Jonas, in the narrative his public relations team appears to be pushing, believes that he should be able to tour unencumbered, while Turner forgoes her own social and creative pursuits to care for their children. Rubiales believes he should be able to kiss whomever he likes, including a non-consenting soccer player on his team, and maintain his status and pay. Hill and Jackson believe they should be able to dictate not only their partners’ actions, but also, the definitions of motherhood and womanhood – contorting both into miniscule forms. Easy for holding on to.

It’s all symptomatic of the same broader, age-old disease: sexism.

This societal illness has already corroded nearly every facet of women’s lives.
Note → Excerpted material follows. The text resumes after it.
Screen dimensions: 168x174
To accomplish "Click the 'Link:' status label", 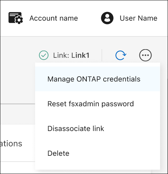I will click(61, 55).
We lose out on professional and economic opportunities due to uncomfortable work environments and lack of career pipeline. We give disproportionately in terms of household labor, childcare labor, emotional labor. Our society and its laws – largely made by men – are structured to deny us the basic right to bodily autonomy

And for some, it’s still not enough. Because some men, the Jonases and Hills and Jacksons of the world, don’t just want that which is ours — they want that which is us. Our sparks. Our wild streaks and sexual sides. Our passions, our whims, our essences. That which makes us unique. That which likely drew them in in the first place.
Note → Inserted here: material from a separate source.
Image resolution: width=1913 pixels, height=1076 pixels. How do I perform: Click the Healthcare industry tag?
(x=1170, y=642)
These types of men, they wish to jar all of it, and lock that away – so that it, too, may be theirs. 

And when they’re denied it, they get mean. They try to sabotage the women who rejected them, professionally and personally. They also get violent. Experts like Tristan Bridges, a sociology professor at the College at Brockport State University of New York, say this happens because “men experience rejection as threatening to their social identity as men.” When access is denied, he added, “they may try to over-demonstrate masculinity in some other way.” 

You don’t have to tell that to Rho Bashe, a Texas woman who went viral recently for chronicling, then uploading the aftermath of a recent assault against her. “This man … grabbed a rock and hit me in my face because I wouldn’t give him my number,” she tearfully reports in one shared video. In another, which shows her visibly injured and in a hospital bed, she adds: “How is this OK?”

It isn’t. Yet these stories are countless, to the point where they start to blend together, the way headlines about mass shootings sometimes do – incidents of gun violence that are, relatedly, often perpetrated by men with histories of violence against women. 

Well, now is the summer of our discontent. 

Because now, these anti-women patterns and narratives are being heavily interrogated, if not outright rejected, and on grand scales. Scores of posts have castigated Jonas, Hill and those who behave like them for, as one X user put it, flagrant displays of “male ego, incel rhetoric and misogyny.” Numerous articles have been published that take men like Rubiales to task for perpetuating toxic work cultures with inappropriate behavior, and that eschew the question of Turner’s activities entirely by defending women’s rights to have fun, even if they are mothers.

The women at the center of these situations are speaking up for themselves, too. Hermoso has plainly labeled the unwanted kiss as sexual assault. Brady leaked those texts from Hill herself. Palmer, in response to Jackson’s posts about her conduct, simply stated, “Do you, new moms.”

A sea change is occurring. As disability advocate and X user Cooper (@Cooperstreaming) pointed out amid the expansive online discourse, a growing number of people are “collectively refusing to accept media spin” that portrays women as selfish, as callous, as inherently bad – for simply being and honoring their damn selves.